しかし、現代の出版流通は2大取次会社(東販と日販という本の問屋=全出
版流通の60〜70%を2社で占める)とコンビニによる大量出版(1日に150冊
前後が出版される)と大量処分(コンビニ、書店で返品された本のうち再生紙
化される本も多い)が主流を占めている。
そのことは、地方の中小書店への圧力(売り上げデータ重視により、新刊
本を注文しても配本されない書店が続出している)また、中小出版社に対す
る出版企画(売れる本重視の企画)等の介入が日常的に行われていることを見
でも明らかである。
さらに、「本屋のコンビニ化」「コンビニの本屋化」が進み、文化的尺度も無
視され、「売れる本が良い本」として扱われる。

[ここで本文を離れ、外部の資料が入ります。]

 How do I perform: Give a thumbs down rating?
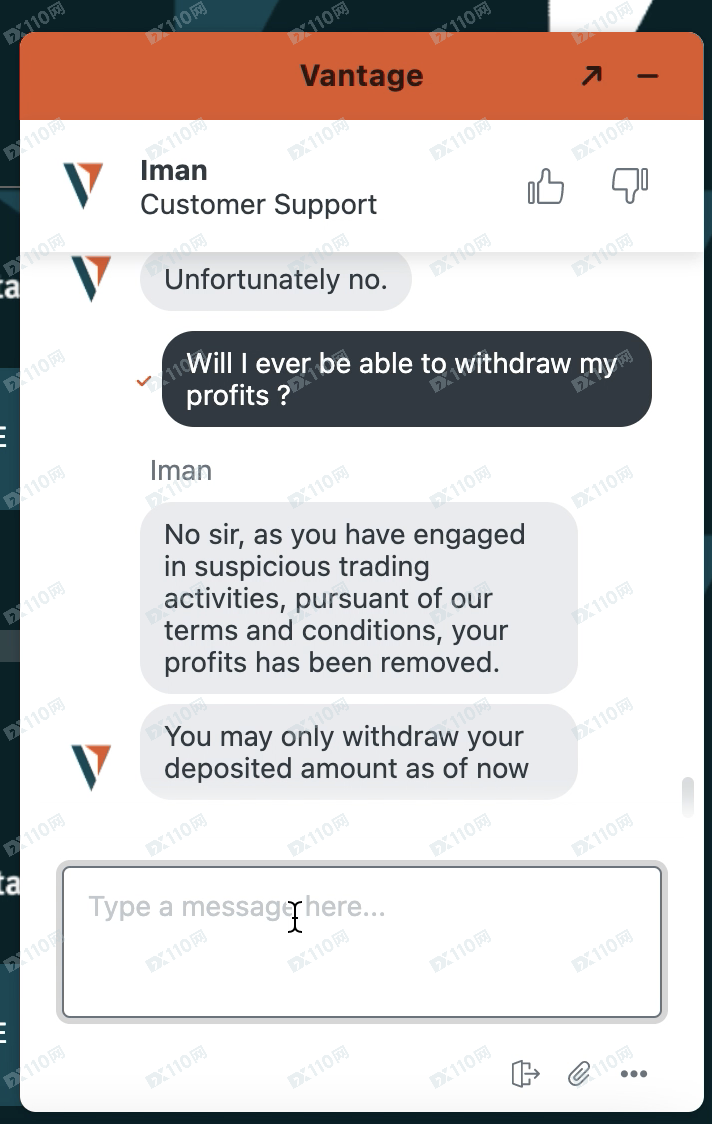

売れない本は、即、返品、処
分され、出版社にさえも在庫がない状態が続いている。
これは、知的文化の所産である本が十分に利用されず、地上から消えて
行くことであり、このような大量出版と大量処分(出版社は、そのことを前提
に定価を設定している)は、資源の有効利用、環境保護と言った時代に逆行
することであり、「文化の自殺行為」である。
いかに、知的文化資産である本を利用・活用するかは、私たち一般読者の
双肩にかかっているのではなかろうか。そこで、読書人(読者+読者)での本
のネットワークをめざして「ブック・リサイクル鹿嶋野会」を発会しました。どうな
るかは、想像できません。しかし、この混迷した社会にあって、インターネットを
利用した読者+読者のネットワーク形成も、また、必要であろう。
さらに発展したいものである。今後ともよろしく。